2011-10-12
Me and my friends Steph, Will and Patrick built a multilingual nursing hotline and website, MEDuele, for the Cal Health Data Hackathon. We came up with the idea from Patrick's experience volunteering in a free South Bay medical clinic. Patrick, being the Renaissance man that he is, worked as a translator for patients speaking Mandarin and Spanish. He noticed the clinic was always really busy but didn't have enough resources to see that many patients. We thought of MEDuele as a proof-of-concept triaging system.

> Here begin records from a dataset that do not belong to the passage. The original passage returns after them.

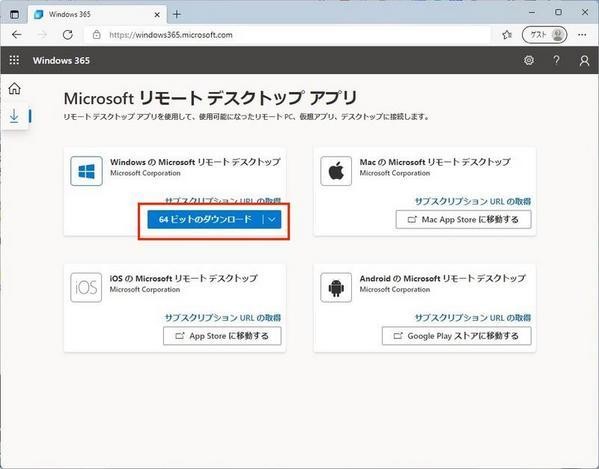
Task: Expand the 64-bit download dropdown arrow
Action: point(272,219)

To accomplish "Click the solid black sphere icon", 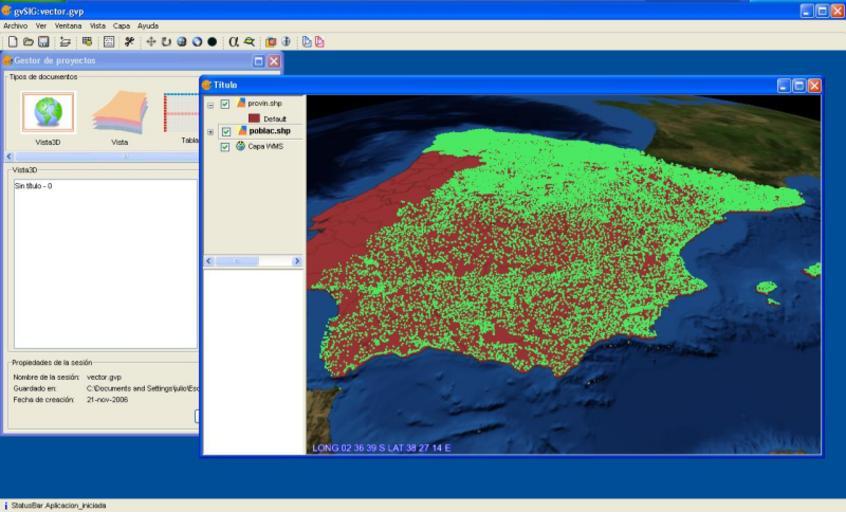I will [212, 42].
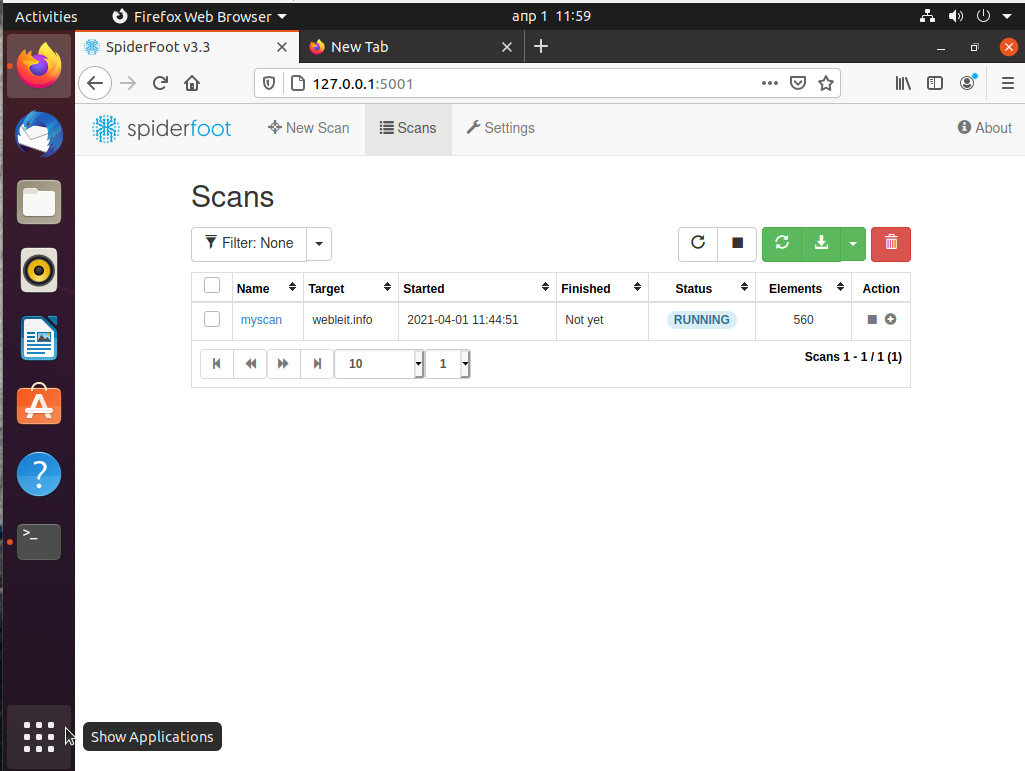Stop the myscan scan in Action column
Viewport: 1025px width, 771px height.
[x=872, y=320]
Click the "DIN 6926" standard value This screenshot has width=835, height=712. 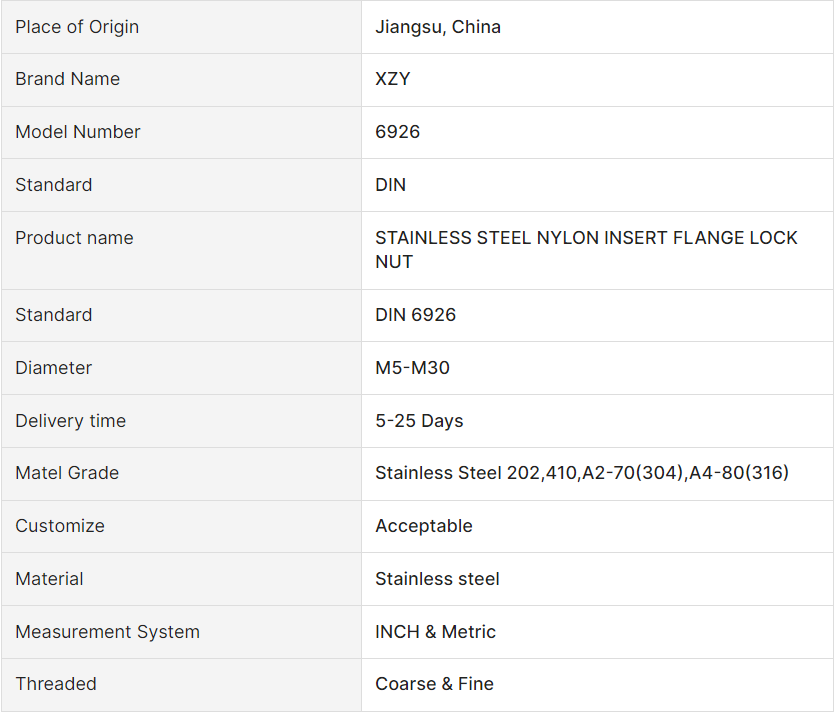pos(415,315)
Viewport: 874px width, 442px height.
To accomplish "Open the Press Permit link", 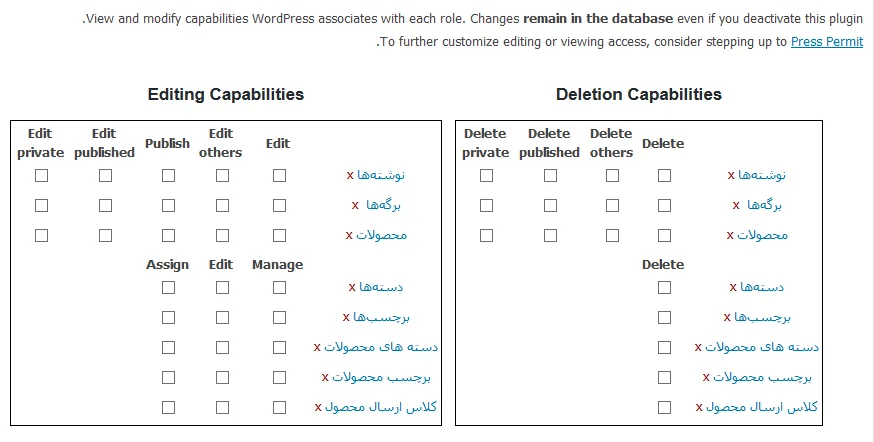I will pos(827,42).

Patients could call the MEDuele hotline and essentially "leave a message after the beep" describing their ailments. To triage these patients, two teams of people would use the MEDuele webapp -- the first would simply translate and transcribe the message when the caller spoke a language other than English. The second group, one with more medical expertise, would then recommend a course of action. And the group of translators could then call the patient back with recommendations. A screenshot of the webapp is below:
Of course there would be a lot of valid concerns around a patient's private information -- thankfully this was just a hackathon / proof of concept, and we didn't have to delve into that. But we did get some good feedback from the experts on the judging panel, they found it interesting and encouraged us to pursue it as a company.
The source for the site is on github and there's a short demo video of the site in action here on youtube. (Alas, I recently let go of the callmeduele.org domain.)